---- SELECTED PASSAGE

In lieu of an abstract, here is a brief excerpt of the content:

Journal of the History of Philosophy 38.1 (2000) 123-124



[Access article in PDF]
Steven Nadler. Spinoza. A Life. Cambridge: Cambridge University Press, 1999. Pp. xiii + 407. Cloth, $34.95.

Nadler's book is a comprehensive biography of Spinoza. It gives, within the limits of the information available, a full presentation of the life and personality of Spinoza; ample information about the different milieus in which Spinoza grew up and lived; about the vicissitudes of the public life which marked his life and work; about the ways in which Spinoza's work evolved and, although it is not meant to be an "intellectual biography" (xiii), a general description of his thought. It is a welcome addition to the growing literature on Spinoza.

The book begins with the story of the Jewish Portuguese community of Amsterdam, constituted by former Maranos who emigrated from the Iberian peninsula. Becoming in a very short time a flourishing community, it was unique in many ways, and the author nicely shows this. He explains how it had to rebuild its Judaism practically ex nihilo, and how this fact caused many of the inner tensions and rifts that marked its history. Nadler tells minutely the way that led to Spinoza's famous excommunication and the roles played by the main personalities involved in this dramatic event, which was not only a rupture with the community, but actually with Judaism in general.

The author proceeds to examine the life of Spinoza outside the Jewish community. [End Page 123] We learn about the religiously and politically radical milieu within which Spinoza, a twenty-four-year-old man cut off all family and community ties, now lived; about the famous Spinoza circle of friends and disciples; and, most extraordinary of all, about his rather rapid ascent to a position of prominence in the Dutch and the European République des lettres.

Nadler skillfully presents the concrete context of Spinoza's work and gives a chronological account of the way his philosophy gradually took shape. One gets the right feeling about the manner in which it was intertwined with the political events, the ideological and theological controversies that often threatened to tear apart the Dutch society, and to which Spinoza's work is to a large extent a reaction.

--------
---- LISTED RECORDS

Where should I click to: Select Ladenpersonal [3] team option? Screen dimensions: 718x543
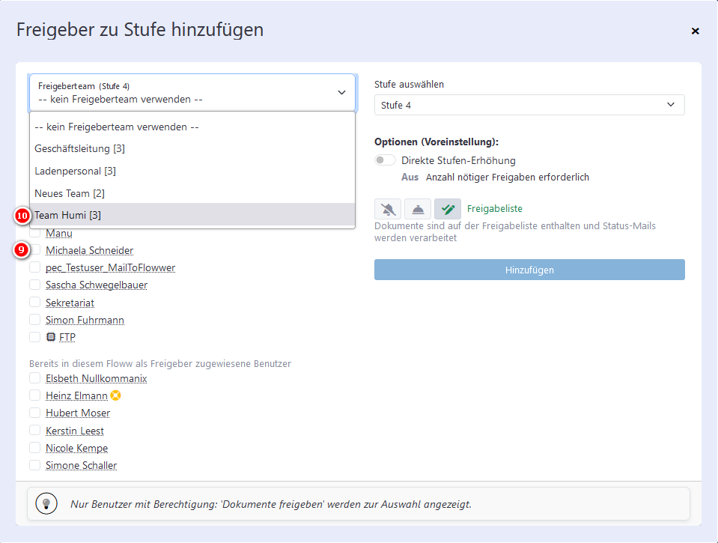(192, 171)
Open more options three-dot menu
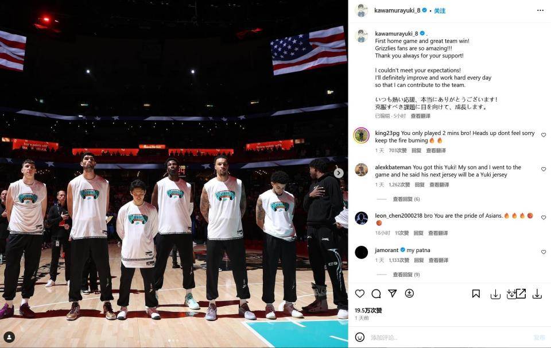The height and width of the screenshot is (348, 551). [x=540, y=10]
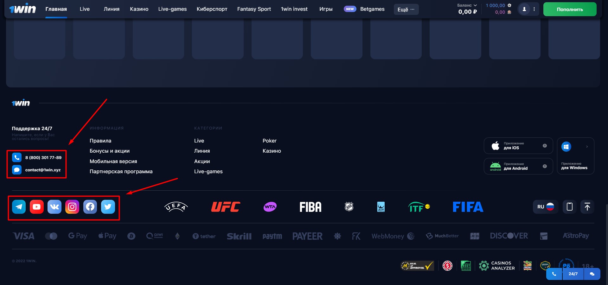
Task: Open the Telegram social link
Action: tap(19, 207)
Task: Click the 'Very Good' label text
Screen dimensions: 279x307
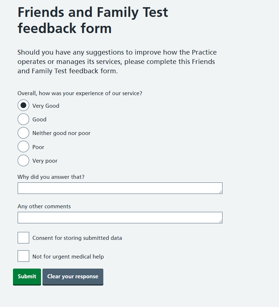Action: pyautogui.click(x=46, y=106)
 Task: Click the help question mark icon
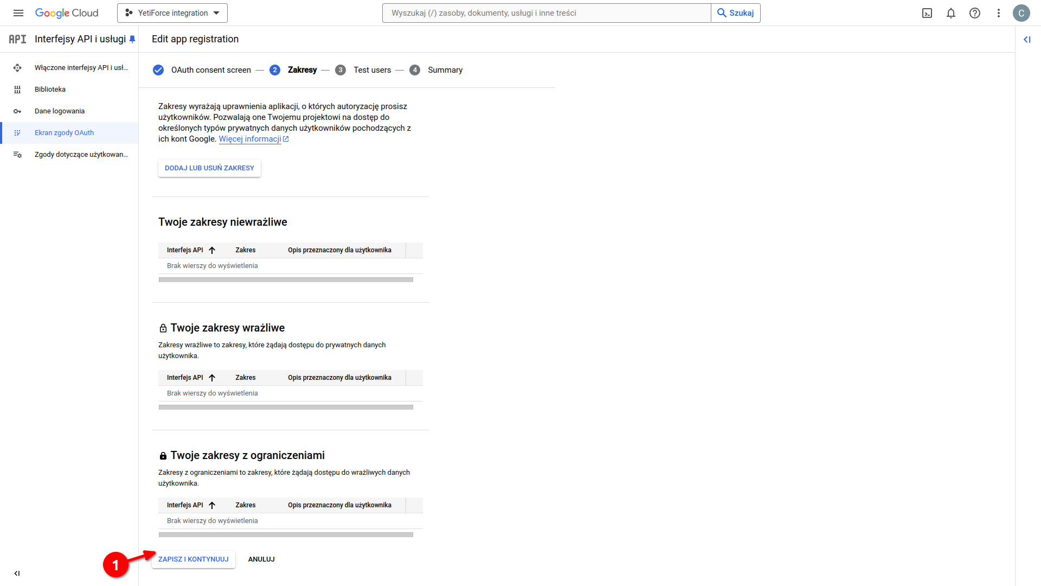click(x=974, y=13)
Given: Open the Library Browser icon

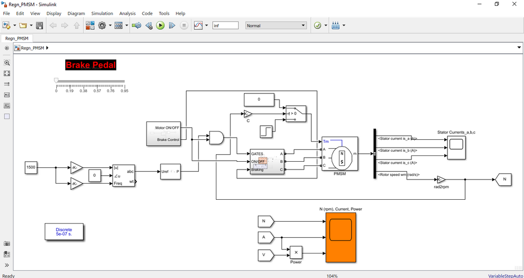Looking at the screenshot, I should [x=90, y=26].
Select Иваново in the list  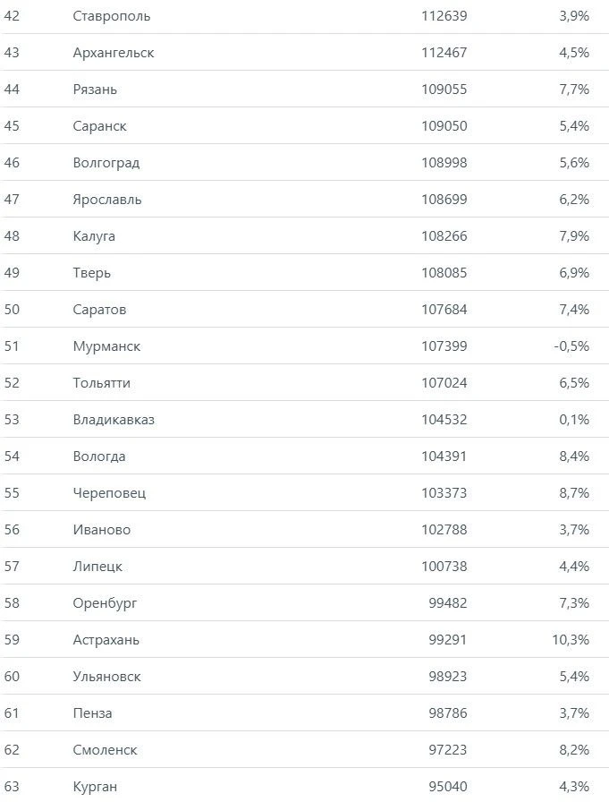102,530
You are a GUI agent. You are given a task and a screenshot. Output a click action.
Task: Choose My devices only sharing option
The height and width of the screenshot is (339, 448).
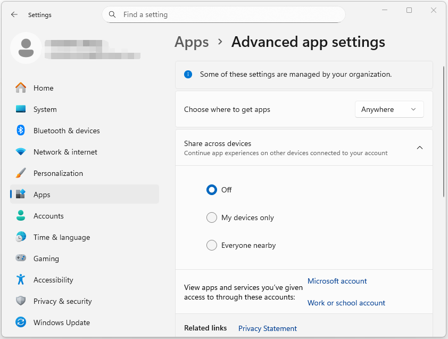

--------

CHALLENGES:
1. Do these statements agree with the Spinoza review? For each, answer yes or no and quote the words of the review that decide it.
(a) The review says Nadler's book is meant to be an intellectual biography.
(b) According to the review, the Jewish Portuguese community of Amsterdam had to rebuild its Judaism practically from nothing.
(c) The review describes Spinoza's excommunication as a break with the Amsterdam community only, not with Judaism in general.
2. Repeat the part of the Spinoza review between "Nadler skillfully presents" and "extent a reaction.", inclusive.

ANSWERS FOR THE EXERCISE:
1.
(a) No: "although it is not meant to be an "intellectual biography" (xiii)"
(b) Yes: "He explains how it had to rebuild its Judaism practically ex nihilo"
(c) No: "which was not only a rupture with the community, but actually with Judaism in general"

2.
Nadler skillfully presents the concrete context of Spinoza's work and gives a chronological account of the way his philosophy gradually took shape. One gets the right feeling about the manner in which it was intertwined with the political events, the ideological and theological controversies that often threatened to tear apart the Dutch society, and to which Spinoza's work is to a large extent a reaction.